One of the challenging things about working on performance problems is their fluid, unpredictable nature.
A system can be completely stable with a certain configuration and workload; it may be handling a high volume of requests, using the available resources very efficiently.
But a slight perturbation in that workload, or a tiny increase in the volume, or even the presence of some other unrelated activity that competes unexpectedly for resources, can turn a well-operating system in to a completely malfunctioning mess.
Performance behaviors have these "knees in the curve", places in their performance profiles where the first derivative of your performance graph changes dramatically.

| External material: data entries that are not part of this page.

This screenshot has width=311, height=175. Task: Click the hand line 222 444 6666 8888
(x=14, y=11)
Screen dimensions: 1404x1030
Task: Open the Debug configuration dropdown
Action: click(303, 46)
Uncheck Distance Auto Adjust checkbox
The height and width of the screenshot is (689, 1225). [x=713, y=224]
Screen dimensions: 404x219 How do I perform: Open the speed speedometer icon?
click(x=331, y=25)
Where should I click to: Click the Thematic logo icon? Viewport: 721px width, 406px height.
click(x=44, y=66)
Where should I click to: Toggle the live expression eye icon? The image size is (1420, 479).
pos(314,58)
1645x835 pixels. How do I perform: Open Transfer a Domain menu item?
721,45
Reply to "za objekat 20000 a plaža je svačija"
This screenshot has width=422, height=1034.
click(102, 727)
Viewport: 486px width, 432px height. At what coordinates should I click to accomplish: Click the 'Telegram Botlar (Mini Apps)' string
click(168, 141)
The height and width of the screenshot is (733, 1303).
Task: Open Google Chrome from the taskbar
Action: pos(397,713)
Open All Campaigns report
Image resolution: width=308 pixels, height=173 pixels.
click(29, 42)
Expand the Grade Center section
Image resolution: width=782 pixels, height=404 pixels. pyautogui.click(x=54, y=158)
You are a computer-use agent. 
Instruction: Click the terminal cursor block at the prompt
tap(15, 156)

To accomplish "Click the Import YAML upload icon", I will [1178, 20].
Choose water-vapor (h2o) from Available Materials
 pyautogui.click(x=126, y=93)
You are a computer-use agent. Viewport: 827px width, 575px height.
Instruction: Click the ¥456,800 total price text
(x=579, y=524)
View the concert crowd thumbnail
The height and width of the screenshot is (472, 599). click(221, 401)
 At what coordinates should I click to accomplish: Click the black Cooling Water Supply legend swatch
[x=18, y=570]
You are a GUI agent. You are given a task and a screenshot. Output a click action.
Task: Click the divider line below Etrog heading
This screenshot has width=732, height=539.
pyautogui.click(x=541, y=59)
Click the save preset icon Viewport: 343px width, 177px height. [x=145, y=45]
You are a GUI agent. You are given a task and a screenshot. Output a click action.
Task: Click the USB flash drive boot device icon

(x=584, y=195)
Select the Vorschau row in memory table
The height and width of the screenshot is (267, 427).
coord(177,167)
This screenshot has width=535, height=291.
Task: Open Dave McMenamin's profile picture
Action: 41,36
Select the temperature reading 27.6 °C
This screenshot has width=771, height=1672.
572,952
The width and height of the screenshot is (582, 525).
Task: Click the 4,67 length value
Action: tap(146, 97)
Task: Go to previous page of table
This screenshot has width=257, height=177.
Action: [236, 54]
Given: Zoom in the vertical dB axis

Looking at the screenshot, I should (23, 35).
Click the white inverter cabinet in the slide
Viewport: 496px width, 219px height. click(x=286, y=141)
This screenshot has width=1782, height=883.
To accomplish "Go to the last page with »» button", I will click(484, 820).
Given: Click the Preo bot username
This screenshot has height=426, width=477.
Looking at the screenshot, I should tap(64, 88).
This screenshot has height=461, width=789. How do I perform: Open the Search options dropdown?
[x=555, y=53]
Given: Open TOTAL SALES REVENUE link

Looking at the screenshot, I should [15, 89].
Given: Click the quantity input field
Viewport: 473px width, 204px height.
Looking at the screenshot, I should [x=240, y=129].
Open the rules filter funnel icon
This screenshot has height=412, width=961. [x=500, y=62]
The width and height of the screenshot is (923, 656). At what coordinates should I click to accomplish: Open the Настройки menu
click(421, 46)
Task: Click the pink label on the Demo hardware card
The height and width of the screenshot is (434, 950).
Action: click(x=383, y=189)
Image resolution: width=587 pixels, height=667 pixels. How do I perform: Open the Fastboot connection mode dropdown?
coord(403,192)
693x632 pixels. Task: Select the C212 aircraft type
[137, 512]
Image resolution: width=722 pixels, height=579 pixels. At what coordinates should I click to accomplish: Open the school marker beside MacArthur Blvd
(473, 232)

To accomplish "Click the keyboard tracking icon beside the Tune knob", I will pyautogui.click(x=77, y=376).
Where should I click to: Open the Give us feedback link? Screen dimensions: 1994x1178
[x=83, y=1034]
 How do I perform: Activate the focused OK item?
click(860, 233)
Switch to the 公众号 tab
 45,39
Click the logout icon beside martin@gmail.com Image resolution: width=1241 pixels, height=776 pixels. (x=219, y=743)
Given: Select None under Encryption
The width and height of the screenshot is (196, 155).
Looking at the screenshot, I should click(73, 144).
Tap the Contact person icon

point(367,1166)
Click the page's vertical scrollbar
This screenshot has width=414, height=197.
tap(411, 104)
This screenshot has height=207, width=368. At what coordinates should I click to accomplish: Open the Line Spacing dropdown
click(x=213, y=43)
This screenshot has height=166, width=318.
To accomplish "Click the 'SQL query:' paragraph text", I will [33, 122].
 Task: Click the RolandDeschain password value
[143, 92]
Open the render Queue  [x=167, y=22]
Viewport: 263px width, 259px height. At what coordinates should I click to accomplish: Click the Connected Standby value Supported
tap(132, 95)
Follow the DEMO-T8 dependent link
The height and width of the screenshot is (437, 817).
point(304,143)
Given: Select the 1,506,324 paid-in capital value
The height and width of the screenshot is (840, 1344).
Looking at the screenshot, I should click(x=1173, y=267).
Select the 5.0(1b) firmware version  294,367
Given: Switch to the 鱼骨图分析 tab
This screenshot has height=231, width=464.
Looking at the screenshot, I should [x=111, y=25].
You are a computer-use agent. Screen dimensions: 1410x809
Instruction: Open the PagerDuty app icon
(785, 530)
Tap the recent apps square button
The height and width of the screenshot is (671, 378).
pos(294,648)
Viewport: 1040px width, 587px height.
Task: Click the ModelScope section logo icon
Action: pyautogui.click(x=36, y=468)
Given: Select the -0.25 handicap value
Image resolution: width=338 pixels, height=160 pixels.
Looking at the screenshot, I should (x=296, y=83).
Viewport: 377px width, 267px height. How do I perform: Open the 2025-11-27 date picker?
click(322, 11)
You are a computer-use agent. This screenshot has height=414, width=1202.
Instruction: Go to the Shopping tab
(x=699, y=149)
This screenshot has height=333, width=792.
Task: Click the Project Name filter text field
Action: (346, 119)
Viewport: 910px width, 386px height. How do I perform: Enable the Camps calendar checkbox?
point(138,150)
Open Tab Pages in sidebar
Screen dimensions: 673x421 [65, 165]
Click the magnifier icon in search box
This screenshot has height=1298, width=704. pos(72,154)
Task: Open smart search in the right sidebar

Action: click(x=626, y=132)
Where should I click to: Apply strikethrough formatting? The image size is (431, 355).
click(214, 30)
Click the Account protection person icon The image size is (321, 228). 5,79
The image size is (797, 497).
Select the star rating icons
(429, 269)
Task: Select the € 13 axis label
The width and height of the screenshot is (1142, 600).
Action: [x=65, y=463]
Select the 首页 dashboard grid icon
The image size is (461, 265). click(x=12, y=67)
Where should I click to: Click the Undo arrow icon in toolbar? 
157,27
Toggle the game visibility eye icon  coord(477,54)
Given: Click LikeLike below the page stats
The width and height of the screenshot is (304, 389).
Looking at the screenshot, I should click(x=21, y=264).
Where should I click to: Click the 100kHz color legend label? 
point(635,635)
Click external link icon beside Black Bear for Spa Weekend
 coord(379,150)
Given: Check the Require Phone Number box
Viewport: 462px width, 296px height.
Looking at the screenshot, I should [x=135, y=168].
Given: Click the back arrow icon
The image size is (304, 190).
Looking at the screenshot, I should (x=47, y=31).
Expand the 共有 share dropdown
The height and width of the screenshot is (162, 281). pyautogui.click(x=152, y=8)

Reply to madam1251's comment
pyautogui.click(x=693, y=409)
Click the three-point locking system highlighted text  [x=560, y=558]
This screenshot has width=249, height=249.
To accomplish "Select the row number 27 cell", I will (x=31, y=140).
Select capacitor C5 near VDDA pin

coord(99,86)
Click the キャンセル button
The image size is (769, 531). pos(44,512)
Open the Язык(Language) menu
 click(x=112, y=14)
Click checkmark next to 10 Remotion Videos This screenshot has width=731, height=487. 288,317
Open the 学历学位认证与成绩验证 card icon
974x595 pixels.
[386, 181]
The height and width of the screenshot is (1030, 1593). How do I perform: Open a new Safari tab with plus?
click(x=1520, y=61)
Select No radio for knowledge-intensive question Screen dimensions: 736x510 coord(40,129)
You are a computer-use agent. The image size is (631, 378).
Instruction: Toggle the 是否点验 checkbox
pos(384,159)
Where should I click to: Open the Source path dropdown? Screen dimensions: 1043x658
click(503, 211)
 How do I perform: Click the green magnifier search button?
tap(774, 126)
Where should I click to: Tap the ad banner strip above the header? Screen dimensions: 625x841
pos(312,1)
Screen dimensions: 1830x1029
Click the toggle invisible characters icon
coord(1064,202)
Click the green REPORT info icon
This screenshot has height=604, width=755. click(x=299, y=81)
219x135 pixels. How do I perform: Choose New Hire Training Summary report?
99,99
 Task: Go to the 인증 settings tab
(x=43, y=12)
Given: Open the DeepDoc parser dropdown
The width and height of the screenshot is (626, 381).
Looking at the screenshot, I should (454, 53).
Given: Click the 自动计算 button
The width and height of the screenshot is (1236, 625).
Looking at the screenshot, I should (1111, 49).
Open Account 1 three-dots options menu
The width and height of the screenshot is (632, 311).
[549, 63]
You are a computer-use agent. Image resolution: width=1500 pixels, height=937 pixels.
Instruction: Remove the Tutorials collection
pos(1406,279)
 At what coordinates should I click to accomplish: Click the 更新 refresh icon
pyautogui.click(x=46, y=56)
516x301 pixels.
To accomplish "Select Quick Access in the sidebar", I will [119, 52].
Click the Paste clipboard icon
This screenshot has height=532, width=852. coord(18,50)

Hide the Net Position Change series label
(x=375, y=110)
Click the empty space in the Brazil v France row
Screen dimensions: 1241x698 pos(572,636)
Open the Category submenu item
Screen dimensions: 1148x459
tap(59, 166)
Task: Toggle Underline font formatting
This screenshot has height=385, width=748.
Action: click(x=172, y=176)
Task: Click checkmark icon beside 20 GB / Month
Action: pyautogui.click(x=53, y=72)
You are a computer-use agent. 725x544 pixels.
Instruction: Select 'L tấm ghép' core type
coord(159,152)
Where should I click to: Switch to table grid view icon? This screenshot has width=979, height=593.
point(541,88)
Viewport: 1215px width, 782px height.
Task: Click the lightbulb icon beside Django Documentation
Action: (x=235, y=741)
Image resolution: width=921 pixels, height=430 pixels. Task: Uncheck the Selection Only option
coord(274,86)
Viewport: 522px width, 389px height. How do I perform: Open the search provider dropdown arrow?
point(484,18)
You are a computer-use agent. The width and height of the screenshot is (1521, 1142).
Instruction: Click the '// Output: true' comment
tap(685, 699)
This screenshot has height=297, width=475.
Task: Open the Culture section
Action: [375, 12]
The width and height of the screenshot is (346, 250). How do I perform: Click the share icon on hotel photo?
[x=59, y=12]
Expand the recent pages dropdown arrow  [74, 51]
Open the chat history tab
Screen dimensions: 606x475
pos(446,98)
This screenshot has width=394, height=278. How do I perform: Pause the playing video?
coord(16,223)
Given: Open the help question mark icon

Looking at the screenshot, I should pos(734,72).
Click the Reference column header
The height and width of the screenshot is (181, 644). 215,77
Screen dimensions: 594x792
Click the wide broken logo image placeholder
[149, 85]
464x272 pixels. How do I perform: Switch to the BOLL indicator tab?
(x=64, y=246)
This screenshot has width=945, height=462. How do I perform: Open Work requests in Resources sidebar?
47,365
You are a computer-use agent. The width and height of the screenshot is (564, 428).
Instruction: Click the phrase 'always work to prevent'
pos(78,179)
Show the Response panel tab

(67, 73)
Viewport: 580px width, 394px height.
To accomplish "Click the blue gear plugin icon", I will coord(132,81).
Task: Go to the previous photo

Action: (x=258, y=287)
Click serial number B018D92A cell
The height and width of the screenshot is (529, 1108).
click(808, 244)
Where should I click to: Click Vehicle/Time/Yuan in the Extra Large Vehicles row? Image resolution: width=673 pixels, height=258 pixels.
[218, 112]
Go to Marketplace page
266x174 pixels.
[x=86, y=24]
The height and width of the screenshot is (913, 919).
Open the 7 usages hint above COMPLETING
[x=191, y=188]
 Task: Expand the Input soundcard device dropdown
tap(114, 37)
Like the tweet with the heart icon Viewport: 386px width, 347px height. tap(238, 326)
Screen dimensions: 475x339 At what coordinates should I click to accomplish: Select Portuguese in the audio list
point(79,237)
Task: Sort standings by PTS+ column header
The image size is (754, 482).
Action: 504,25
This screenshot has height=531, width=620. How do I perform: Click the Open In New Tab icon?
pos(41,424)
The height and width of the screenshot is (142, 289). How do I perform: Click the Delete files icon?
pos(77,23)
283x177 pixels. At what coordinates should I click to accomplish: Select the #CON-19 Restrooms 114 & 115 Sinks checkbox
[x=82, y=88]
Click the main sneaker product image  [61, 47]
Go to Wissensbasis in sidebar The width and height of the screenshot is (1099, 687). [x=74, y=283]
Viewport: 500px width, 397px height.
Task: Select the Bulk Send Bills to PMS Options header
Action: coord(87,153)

Worse, this can be very hard to diagnose and adjust, because often these systems don't exhibit these behaviors under synthetic controlled workloads. Your existing performance benchmarks are probably mature and predictable; over the years, your system has become "grooved in" to these workloads, and doesn't exhibit these performance peculiarities under laboratory conditions.
So you are forced to diagnose and debug these performance anomalies under live conditions, in the field, under pressure, with voices raised and tempers flaring.
One lesson is to keep your diagnosis tools and skills ready at all times: have lots of monitoring points in your application, capture lots of information, and be familiar with the available tools for diagnosing that information.
But surely there are better ways to build software so it doesn't fall over in cases like these? Where is the body of research that talks about how to design algorithms and systems that decay gracefully under overload conditions?
Several years ago, I remember that people were talking about "chaos theory", claiming that it would provide techniques for understanding systems that exhibited large responses to small changes in input.
These performance knees seem to present a worthwhile venue for applying such theory, but I don't recall having seen actual results in this area.
Am I just looking in the wrong places?